- Poisoning attacks involve attackers intentionally injecting false data into the network or infrastructure.
- This allows them to steal sensitive data or perform other malicious activities.
We’ll now look at the different types of poisoning attacks.
Web cache poisoning
Caching is a common term that refers to storing commonly requested data to save time and minimize network traffic.
- Web cache poisoning involves adding notorious websites to the cache by making requests from an attacker-controlled system.
- This means that when the victim’s system makes a request, the notorious websites may be served.
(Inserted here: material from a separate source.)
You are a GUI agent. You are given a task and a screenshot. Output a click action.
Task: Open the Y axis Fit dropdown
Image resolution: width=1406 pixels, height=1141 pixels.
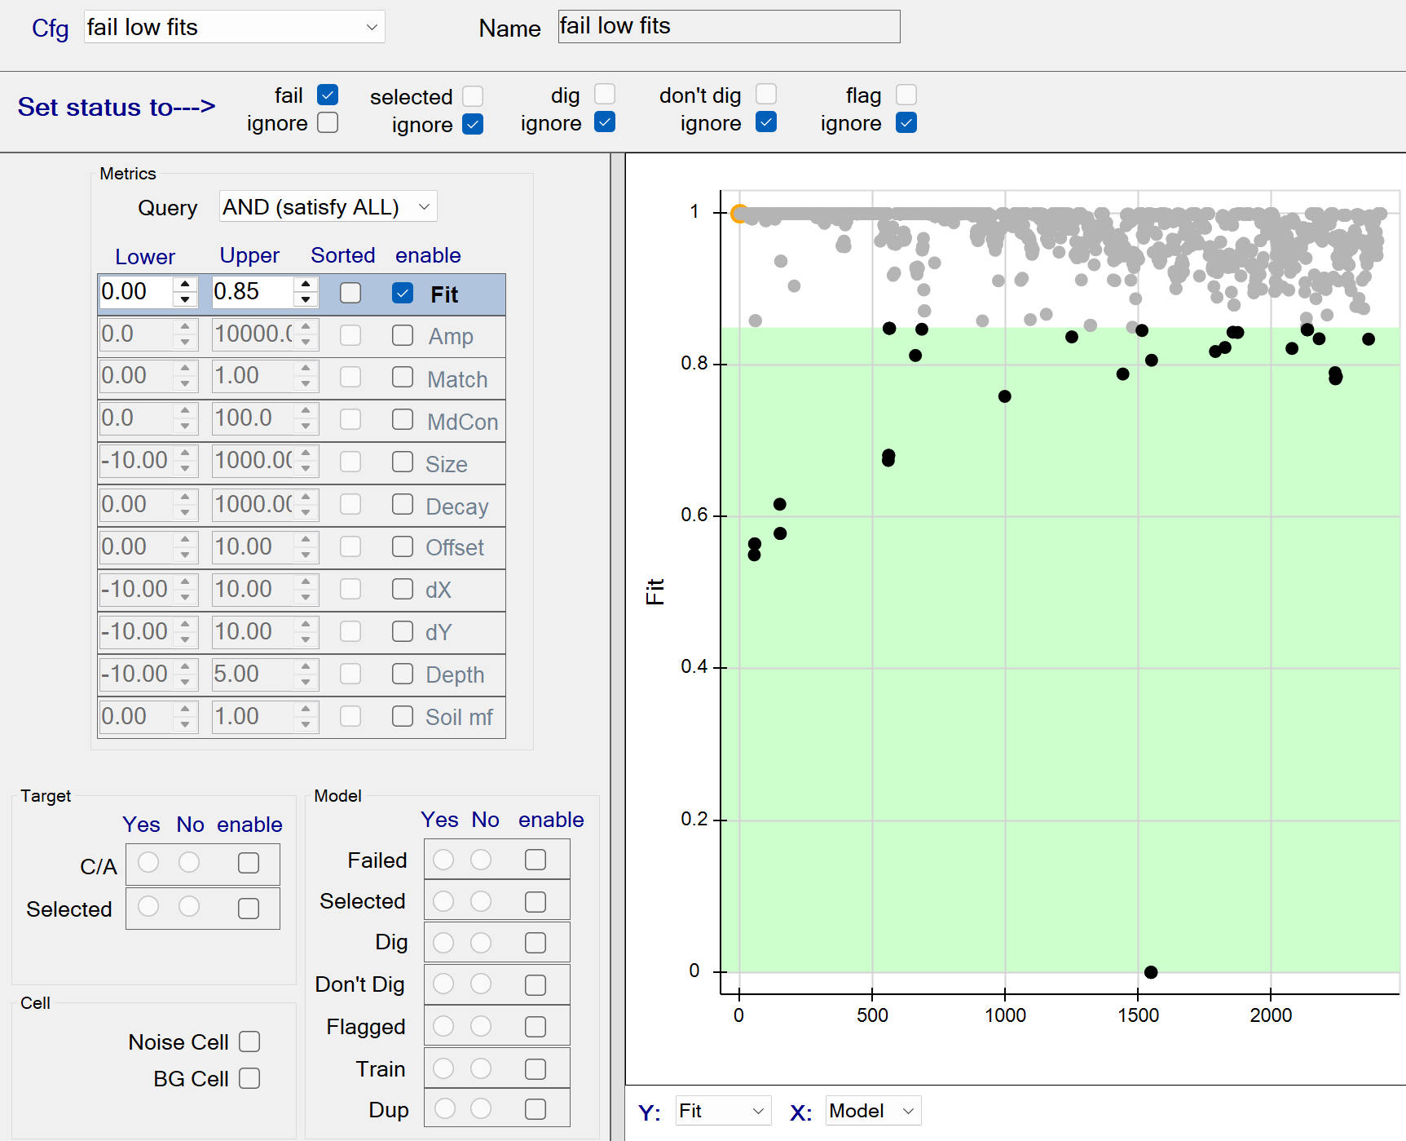723,1111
- These websites may contain links to other sites that host malicious software. When the victim unknowingly accesses the site, the systems are infected with malicious software.
- This attack was detailed by James Kettle, Head of Research at PortSwigger Web Security.
DNS cache poisoning
This attack aims at exploiting vulnerabilities to direct web traffic to fraudulent servers, instead of the legitimate ones.
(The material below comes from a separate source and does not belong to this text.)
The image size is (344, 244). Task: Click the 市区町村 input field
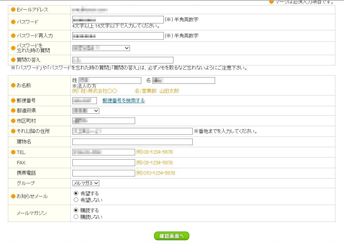click(x=103, y=121)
- The DNS converts human-readable websites to IP addresses that can be understood and processed by computers.
- Computers, internet service providers, and routers have their own DNS caches to refer to.
- Attackers may poison the DNS servers with incorrect entries to perform a DNS cache poisoning attack.
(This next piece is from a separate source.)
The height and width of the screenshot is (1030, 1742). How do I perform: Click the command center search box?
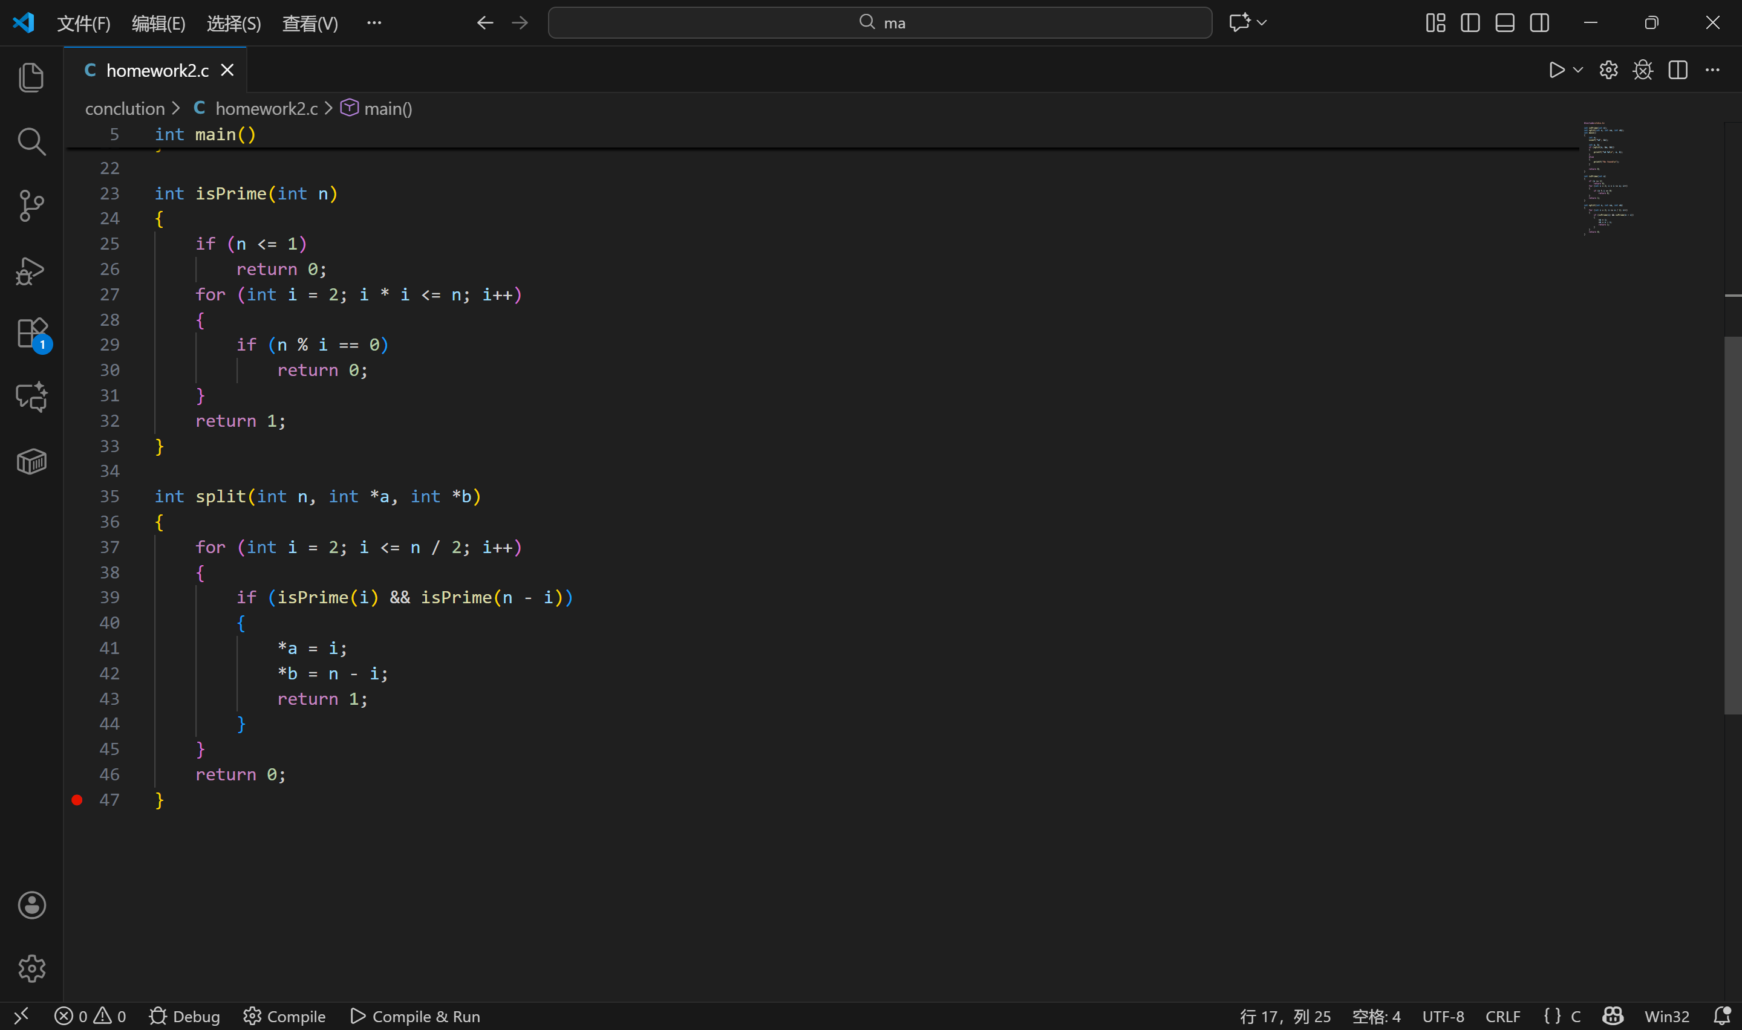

- This would mean that a legitimate website would be associated with a malicious IP address, causing the computer to redirect the victim to an attacker-controlled site.
- This may also spread to other DNS servers, updating them with the incorrect information.
ARP cache poisoning
When an attacker modifies the Media Access Control (MAC) address to update the system’s ARP cache with false ARP request and response packets, the attack is called ARP poisoning.
- The Address Resolution Protocol (ARP) associates a physical address of a network interface to an IP address.
- Sending false ARP response causes a device to update its cache with it, to be used for transaction routing.
- This attack can cause traffic to be routed to attacker-controlled systems allowing the compromise of sensitive data. Usually, this form of attack remains undetected by the victim.
This is a type of attack launched on artificial intelligence and machine learning systems.
- Attackers influence the training datasets used to manipulate the results according to their needs.
- With the rise in AI and machine learning globally, notorious actors will find more opportunities to exploit.
- Such vulnerabilities must be considered while designing systems to minimize incidents of model poisoning.